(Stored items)

• • • • •

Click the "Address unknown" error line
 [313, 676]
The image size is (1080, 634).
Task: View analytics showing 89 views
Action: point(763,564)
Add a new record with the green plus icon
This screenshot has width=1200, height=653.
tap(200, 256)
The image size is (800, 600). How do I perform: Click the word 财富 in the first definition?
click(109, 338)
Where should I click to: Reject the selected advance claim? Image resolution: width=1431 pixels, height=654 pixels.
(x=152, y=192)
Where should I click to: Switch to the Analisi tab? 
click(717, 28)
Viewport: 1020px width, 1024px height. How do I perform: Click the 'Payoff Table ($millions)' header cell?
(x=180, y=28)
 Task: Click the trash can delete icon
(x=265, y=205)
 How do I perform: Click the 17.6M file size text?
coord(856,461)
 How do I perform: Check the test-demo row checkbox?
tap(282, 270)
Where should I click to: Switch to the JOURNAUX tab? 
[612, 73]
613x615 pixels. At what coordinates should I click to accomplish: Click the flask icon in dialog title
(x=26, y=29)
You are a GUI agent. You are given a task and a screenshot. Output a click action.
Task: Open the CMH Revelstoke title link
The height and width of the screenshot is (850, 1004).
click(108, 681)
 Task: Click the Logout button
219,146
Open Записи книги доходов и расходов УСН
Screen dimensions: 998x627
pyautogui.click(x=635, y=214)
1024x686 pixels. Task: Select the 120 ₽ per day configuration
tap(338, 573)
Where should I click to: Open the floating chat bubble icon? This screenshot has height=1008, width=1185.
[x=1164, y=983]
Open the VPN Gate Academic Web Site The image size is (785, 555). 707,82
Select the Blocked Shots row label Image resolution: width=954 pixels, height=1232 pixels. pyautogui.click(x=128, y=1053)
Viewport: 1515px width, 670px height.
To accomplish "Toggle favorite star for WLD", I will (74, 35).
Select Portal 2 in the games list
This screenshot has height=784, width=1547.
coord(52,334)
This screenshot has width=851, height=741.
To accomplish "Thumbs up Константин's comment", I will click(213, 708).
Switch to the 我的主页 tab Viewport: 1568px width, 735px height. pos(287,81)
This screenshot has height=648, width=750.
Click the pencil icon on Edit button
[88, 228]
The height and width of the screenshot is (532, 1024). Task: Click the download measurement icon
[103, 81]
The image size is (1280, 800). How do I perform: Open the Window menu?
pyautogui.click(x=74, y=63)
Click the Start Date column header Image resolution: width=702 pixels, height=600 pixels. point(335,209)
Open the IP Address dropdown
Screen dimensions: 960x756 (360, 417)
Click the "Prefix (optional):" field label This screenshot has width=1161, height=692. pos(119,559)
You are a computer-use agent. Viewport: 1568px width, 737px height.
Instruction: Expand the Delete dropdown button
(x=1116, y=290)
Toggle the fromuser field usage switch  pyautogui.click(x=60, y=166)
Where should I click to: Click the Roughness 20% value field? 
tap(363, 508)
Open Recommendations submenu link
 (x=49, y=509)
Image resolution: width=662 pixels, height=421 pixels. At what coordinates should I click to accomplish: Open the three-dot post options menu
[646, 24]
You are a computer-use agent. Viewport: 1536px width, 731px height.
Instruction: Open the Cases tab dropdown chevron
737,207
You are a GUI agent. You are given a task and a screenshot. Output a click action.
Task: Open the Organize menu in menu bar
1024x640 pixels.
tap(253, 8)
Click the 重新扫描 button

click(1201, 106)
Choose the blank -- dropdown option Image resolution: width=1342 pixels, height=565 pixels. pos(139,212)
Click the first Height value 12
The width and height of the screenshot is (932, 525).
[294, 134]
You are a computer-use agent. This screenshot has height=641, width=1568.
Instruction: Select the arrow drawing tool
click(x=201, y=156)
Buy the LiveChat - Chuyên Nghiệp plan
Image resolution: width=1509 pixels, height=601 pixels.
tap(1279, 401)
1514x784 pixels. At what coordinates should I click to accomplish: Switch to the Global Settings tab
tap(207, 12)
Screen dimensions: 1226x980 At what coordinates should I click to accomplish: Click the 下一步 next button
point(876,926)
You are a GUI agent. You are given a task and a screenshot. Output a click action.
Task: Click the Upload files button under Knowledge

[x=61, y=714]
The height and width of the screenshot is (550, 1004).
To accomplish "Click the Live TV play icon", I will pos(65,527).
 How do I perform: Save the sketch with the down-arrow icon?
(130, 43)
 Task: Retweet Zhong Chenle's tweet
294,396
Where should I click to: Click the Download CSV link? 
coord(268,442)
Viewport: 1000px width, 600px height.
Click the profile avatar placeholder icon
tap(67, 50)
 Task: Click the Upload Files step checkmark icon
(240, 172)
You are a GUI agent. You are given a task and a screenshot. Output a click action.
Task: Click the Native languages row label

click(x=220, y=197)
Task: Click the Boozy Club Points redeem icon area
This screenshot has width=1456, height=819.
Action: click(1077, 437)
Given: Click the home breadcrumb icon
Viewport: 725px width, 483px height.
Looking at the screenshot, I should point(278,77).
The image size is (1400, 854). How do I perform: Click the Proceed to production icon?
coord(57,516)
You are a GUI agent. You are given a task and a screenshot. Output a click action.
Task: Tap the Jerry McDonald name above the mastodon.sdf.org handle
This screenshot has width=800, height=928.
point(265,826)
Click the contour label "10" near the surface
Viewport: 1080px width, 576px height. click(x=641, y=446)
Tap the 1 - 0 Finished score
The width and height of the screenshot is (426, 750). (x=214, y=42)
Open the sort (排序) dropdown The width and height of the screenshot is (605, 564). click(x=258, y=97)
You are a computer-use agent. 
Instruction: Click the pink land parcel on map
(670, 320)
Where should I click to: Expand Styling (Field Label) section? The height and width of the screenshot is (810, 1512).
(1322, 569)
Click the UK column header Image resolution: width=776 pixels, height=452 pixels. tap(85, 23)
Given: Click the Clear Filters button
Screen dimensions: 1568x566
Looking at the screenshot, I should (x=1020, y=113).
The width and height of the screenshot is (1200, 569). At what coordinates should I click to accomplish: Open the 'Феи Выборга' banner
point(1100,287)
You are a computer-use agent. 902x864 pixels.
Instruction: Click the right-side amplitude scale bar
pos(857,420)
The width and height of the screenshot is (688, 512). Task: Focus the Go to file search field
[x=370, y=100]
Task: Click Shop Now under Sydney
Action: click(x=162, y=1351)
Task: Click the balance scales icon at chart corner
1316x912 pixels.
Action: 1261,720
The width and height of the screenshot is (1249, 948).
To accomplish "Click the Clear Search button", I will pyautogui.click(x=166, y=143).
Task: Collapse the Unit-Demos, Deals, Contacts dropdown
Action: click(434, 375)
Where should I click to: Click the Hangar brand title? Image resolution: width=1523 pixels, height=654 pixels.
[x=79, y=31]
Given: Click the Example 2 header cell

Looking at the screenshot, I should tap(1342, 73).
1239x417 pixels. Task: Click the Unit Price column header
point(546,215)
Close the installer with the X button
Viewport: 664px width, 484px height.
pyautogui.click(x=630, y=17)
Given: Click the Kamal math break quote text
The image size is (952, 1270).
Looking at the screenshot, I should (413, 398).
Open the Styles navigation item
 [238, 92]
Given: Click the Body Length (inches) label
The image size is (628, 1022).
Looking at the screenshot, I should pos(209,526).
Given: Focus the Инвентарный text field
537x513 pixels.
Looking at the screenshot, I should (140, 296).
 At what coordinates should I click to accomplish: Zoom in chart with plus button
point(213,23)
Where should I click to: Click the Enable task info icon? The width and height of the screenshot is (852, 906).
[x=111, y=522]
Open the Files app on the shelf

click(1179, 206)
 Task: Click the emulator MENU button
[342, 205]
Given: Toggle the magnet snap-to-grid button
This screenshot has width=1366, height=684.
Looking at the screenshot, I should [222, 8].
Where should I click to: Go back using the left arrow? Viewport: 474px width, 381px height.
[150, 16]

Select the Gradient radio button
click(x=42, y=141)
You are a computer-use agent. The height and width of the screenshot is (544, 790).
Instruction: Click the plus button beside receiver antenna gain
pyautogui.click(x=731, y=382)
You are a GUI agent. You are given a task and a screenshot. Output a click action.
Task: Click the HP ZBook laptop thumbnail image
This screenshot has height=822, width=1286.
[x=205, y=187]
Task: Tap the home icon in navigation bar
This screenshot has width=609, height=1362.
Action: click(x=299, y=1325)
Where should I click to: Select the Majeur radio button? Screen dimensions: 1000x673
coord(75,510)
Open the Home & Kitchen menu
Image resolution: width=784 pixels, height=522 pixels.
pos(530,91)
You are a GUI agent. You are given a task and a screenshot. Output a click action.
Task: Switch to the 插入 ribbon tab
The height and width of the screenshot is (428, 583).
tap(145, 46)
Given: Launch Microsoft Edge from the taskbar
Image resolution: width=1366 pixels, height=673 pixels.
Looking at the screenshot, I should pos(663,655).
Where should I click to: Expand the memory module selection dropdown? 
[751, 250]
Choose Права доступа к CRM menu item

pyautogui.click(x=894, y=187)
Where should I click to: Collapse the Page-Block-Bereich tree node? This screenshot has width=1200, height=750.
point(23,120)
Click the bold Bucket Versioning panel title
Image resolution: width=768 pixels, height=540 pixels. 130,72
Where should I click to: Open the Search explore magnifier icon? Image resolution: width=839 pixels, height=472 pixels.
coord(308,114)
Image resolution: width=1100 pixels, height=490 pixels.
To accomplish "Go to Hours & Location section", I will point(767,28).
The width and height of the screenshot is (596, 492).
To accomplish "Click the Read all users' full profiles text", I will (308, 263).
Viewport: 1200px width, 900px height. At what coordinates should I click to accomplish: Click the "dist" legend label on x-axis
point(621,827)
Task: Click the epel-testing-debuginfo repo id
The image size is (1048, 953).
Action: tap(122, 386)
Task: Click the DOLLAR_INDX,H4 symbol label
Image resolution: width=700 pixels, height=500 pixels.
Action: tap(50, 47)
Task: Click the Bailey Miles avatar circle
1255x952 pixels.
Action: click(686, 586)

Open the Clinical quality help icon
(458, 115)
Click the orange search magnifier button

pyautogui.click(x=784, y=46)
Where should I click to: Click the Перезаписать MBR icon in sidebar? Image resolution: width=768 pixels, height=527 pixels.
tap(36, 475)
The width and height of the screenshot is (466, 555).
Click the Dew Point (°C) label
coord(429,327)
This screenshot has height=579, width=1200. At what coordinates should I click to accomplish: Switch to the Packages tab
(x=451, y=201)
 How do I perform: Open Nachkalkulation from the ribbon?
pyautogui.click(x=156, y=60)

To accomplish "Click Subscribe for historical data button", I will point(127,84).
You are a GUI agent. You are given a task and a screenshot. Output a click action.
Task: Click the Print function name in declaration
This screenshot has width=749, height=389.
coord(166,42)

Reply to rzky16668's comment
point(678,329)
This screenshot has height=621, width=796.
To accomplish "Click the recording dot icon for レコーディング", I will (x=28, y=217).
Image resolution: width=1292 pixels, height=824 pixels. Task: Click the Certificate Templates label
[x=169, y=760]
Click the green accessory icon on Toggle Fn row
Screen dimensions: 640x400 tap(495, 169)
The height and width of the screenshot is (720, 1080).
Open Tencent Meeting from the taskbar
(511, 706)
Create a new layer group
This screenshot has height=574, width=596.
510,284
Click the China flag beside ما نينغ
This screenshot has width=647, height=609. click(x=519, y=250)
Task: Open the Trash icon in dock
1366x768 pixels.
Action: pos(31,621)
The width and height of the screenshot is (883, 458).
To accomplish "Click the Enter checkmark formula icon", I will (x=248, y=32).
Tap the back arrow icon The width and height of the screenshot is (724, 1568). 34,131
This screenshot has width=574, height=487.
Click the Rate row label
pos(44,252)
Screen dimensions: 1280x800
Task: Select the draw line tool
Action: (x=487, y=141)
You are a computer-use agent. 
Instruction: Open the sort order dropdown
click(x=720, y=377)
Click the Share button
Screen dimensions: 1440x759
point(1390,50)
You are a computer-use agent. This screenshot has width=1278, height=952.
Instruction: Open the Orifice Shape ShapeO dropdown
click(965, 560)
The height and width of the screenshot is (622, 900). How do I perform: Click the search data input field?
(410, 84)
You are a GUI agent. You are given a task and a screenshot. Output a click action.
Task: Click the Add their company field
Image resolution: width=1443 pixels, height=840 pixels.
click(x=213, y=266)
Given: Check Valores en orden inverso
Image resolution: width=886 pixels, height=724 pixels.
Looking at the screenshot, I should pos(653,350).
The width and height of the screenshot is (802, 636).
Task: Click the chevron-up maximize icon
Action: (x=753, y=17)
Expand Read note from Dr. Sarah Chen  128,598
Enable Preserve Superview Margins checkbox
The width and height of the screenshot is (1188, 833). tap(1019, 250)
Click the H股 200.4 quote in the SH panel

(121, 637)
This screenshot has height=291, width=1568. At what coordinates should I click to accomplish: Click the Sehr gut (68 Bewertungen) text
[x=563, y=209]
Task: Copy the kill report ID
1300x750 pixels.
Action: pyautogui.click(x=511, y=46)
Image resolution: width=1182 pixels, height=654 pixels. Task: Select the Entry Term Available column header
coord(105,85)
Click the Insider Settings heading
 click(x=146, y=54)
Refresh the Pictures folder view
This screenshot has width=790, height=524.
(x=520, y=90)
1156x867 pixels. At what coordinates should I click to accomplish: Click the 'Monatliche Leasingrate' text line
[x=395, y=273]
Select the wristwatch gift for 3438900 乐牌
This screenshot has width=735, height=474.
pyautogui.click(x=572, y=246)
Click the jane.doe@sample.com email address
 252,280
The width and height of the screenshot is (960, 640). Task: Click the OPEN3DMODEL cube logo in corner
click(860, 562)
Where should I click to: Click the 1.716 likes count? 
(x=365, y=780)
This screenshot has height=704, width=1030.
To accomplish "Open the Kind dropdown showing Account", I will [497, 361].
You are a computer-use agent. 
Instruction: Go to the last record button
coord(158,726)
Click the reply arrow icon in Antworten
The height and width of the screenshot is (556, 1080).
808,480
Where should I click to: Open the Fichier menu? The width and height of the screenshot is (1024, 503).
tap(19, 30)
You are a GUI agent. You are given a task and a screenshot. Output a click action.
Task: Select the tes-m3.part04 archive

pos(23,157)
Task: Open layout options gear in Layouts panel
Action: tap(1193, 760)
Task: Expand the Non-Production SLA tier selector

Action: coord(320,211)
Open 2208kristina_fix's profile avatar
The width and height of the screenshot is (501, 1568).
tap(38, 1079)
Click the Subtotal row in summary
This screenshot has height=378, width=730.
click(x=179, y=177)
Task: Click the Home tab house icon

• • • • •

Using the data above, transcribe the lines that run from the line with "Tap the back" to the line with "This screenshot has height=704, width=1030.", both ends kept, and output nothing else.

Tap the back arrow icon The width and height of the screenshot is (724, 1568). 34,131
This screenshot has width=574, height=487.
Click the Rate row label
pos(44,252)
Screen dimensions: 1280x800
Task: Select the draw line tool
Action: (x=487, y=141)
You are a computer-use agent. 
Instruction: Open the sort order dropdown
click(x=720, y=377)
Click the Share button
Screen dimensions: 1440x759
point(1390,50)
You are a computer-use agent. This screenshot has width=1278, height=952.
Instruction: Open the Orifice Shape ShapeO dropdown
click(965, 560)
The height and width of the screenshot is (622, 900). How do I perform: Click the search data input field?
(410, 84)
You are a GUI agent. You are given a task and a screenshot. Output a click action.
Task: Click the Add their company field
Image resolution: width=1443 pixels, height=840 pixels.
click(x=213, y=266)
Given: Check Valores en orden inverso
Image resolution: width=886 pixels, height=724 pixels.
Looking at the screenshot, I should pos(653,350).
The width and height of the screenshot is (802, 636).
Task: Click the chevron-up maximize icon
Action: (x=753, y=17)
Expand Read note from Dr. Sarah Chen  128,598
Enable Preserve Superview Margins checkbox
The width and height of the screenshot is (1188, 833). tap(1019, 250)
Click the H股 200.4 quote in the SH panel

(121, 637)
This screenshot has height=291, width=1568. At what coordinates should I click to accomplish: Click the Sehr gut (68 Bewertungen) text
[x=563, y=209]
Task: Copy the kill report ID
1300x750 pixels.
Action: pyautogui.click(x=511, y=46)
Image resolution: width=1182 pixels, height=654 pixels. Task: Select the Entry Term Available column header
coord(105,85)
Click the Insider Settings heading
 click(x=146, y=54)
Refresh the Pictures folder view
This screenshot has width=790, height=524.
(x=520, y=90)
1156x867 pixels. At what coordinates should I click to accomplish: Click the 'Monatliche Leasingrate' text line
[x=395, y=273]
Select the wristwatch gift for 3438900 乐牌
This screenshot has width=735, height=474.
pyautogui.click(x=572, y=246)
Click the jane.doe@sample.com email address
 252,280
The width and height of the screenshot is (960, 640). Task: Click the OPEN3DMODEL cube logo in corner
click(860, 562)
Where should I click to: Click the 1.716 likes count? 
(x=365, y=780)
This screenshot has height=704, width=1030.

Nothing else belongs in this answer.